[Passage to read — start]

Today was her six month doctor's appointment. She got more shots, which she did not enjoy, Randi tells me, screaming and wailing, much more so than last time. The nurse didn't even want to give her the shots, because she was already smitten by little Stella Rae, and didn't want to make her cry. But cry she did. Now she is sleeping, somewhat fitfully.
It's so hard to not be trite, and it's so hard to explain how my life has changed. In some obvious ways it hasn't changed all that much. I still go to work, I still go home after work.
But in other, more significant ways it has, as it must. I realize now that for all the attention a child demands, and how that takes your energy from yourself, you get so much more in return. I still want to write, I still want to create, I still want my name in lights, my talent burning like a meteorite across the sky. But if I do all those things, but fail as a father, than I am simply a failure. Conversely, if I don't do all those things, but succeed as a father, than I have contributed something of worth, love and value to this life. I will not have lived in vain.
I am concerned about imparting the proper values to Stella Rae. A love for justice, among those values. The Jewish concept of sedakah, which most people think of as charity actually translates into justice. As in you are not giving to the poor and unfortunate what it is kind of you to give, but that you are obligated to contribute to eradicate justice. There is a burden on you to amend injustices in this world, and you are not just a person feeding the poor with the leftovers from your table. I agree with this value system, and I want to impart it to Stella, too. As does Randi. I want her to care about those who need justice in this life. Because justice requires wisdom, and compassion for those who can't defend themselves.
Another Jewish concept is Tikkan Olam, which I probably badly misspelled. This is perhaps my favorite Jewish idea. It means to heal the world. Every person has this obligation, too. To make the world whole, or at least as whole, or healed, as you can. We are obligated to make the world a better place than when we found it. How will her talents fit into this? Heaven only knows, but my job is to help her realize her own gifts, and help her see how she can use them for good.
Of course, other traditions share these traditions as well, though they give them different names. No one tradition or religion has a corner on all the good in the world. There is enough good to go around. It is my job to also help her know this.
But these are things to impart later. Because today she is six months old, and our job is to love her, and make her feel it. We try to, every day. We sometimes get frustrated, we still get exhausted and we get flabbergasted at times, too, but we never forget to hold her, hug her, care for her, and make her feel as loved as we know how. We can't parent any other way.
It's the smile that makes it all so much easier, that makes the tiredness, or even occasional frustration melt away. When she smiles as me a warmth spreads all over me, and I realize that I can be surprised by love, again and again. I thought I knew myself well, but I am a different person than I was a little over six months ago. I care more about my family, less about myself.
I know I have more to go in this direction, but I am trying. I am also trying, at the same time, to enhance the parts of me that are key to my happiness and who I am. I do not think these things are incompatible.
Stella, ironically, is quite similar in many ways to how she was in the womb, feisty. But she is more warm that she is feisty.
I wish I had something more wise to say about this auspicious day, but I don't. She gives direction and an urgent sense of purpose to our lives, and made everything richer in ways we couldn't imagine. Just by being herself. I couldn't ask for more, but I am looking forward to what comes.

[Passage to read — finish]
[Data provided — start]

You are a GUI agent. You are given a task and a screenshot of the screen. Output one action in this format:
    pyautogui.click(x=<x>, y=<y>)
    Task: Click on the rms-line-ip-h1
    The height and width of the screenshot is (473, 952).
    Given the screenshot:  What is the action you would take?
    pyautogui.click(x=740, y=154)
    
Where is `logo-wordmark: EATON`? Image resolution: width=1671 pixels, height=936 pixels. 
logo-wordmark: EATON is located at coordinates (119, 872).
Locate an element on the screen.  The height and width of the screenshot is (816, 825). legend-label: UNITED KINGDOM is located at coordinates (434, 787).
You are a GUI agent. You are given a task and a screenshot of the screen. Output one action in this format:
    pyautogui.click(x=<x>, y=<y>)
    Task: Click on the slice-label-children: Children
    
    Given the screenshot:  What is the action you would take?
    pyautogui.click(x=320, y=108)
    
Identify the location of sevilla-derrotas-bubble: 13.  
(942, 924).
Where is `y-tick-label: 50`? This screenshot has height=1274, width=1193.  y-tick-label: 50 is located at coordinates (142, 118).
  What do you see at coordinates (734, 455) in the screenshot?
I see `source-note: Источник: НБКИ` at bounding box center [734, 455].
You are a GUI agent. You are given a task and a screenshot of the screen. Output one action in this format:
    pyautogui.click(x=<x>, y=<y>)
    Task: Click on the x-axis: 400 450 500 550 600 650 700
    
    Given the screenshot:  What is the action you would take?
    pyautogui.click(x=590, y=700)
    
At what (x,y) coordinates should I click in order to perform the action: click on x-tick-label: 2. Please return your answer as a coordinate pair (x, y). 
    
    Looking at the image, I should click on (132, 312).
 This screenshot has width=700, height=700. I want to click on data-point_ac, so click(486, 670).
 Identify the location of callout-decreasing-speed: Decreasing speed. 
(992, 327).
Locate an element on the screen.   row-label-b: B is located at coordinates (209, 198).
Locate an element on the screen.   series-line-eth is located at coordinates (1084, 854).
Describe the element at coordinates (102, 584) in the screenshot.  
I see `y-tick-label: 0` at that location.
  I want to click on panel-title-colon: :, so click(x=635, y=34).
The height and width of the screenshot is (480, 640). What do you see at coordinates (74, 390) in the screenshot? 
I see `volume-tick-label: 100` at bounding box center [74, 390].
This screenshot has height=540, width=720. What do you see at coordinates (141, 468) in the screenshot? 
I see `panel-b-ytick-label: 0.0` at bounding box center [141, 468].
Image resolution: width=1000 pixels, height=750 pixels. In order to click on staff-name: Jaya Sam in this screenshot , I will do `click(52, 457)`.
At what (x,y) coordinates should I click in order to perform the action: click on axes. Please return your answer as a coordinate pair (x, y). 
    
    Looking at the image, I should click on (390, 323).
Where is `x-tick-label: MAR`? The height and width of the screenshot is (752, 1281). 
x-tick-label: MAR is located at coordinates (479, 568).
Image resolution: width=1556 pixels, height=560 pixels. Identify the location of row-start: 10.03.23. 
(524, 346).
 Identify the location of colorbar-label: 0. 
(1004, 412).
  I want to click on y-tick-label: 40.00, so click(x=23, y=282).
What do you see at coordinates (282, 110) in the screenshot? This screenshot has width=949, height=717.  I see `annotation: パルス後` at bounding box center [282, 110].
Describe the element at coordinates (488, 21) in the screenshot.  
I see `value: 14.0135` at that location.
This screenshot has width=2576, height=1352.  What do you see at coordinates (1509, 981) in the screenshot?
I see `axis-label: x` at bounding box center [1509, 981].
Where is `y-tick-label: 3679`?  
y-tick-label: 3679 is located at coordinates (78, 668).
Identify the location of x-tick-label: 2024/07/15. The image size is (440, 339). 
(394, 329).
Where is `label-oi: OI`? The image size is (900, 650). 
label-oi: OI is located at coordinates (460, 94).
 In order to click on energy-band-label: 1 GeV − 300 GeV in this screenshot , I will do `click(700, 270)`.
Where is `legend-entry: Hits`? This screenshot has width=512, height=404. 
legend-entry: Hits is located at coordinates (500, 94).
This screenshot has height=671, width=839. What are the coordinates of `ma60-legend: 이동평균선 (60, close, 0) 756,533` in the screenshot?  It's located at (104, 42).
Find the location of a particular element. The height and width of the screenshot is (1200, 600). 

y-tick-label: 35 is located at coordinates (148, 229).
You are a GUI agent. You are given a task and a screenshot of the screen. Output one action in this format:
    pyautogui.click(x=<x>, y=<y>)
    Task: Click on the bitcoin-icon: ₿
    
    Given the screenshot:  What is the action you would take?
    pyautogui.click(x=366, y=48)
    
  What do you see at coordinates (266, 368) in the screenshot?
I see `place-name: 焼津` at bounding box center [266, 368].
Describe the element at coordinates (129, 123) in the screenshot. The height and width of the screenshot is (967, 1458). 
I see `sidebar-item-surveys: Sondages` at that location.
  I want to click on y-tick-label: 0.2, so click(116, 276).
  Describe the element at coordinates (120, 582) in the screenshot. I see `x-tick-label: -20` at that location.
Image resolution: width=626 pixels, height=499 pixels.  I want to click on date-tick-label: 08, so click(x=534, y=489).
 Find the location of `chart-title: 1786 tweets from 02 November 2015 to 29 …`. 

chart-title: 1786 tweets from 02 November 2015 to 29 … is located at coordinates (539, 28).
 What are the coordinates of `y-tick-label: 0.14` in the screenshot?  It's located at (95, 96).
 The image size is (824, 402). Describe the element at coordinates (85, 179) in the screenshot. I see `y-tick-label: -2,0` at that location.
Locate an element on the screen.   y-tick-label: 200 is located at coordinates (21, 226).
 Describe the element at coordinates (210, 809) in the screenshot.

[Data provided — finish]

* **Questions to answer**:
**A.** Answer these questions about the reflection on Stella Rae at six months:
(i) What appointment did Stella Rae have today?
(ii) What does Tikkan Olam mean, according to the reflection?
(iii) What does the writer say makes the tiredness or occasional frustration melt away?
**B.** Can you return the portion of the reflection on Stella Rae at six months from "I know I have" to "to what comes.", copied word for word?

* **Task results**:
**A.**
(i) Her six month doctor's appointment.
(ii) To heal the world.
(iii) The smile.

**B.**
I know I have more to go in this direction, but I am trying. I am also trying, at the same time, to enhance the parts of me that are key to my happiness and who I am. I do not think these things are incompatible.
Stella, ironically, is quite similar in many ways to how she was in the womb, feisty. But she is more warm that she is feisty.
I wish I had something more wise to say about this auspicious day, but I don't. She gives direction and an urgent sense of purpose to our lives, and made everything richer in ways we couldn't imagine. Just by being herself. I couldn't ask for more, but I am looking forward to what comes.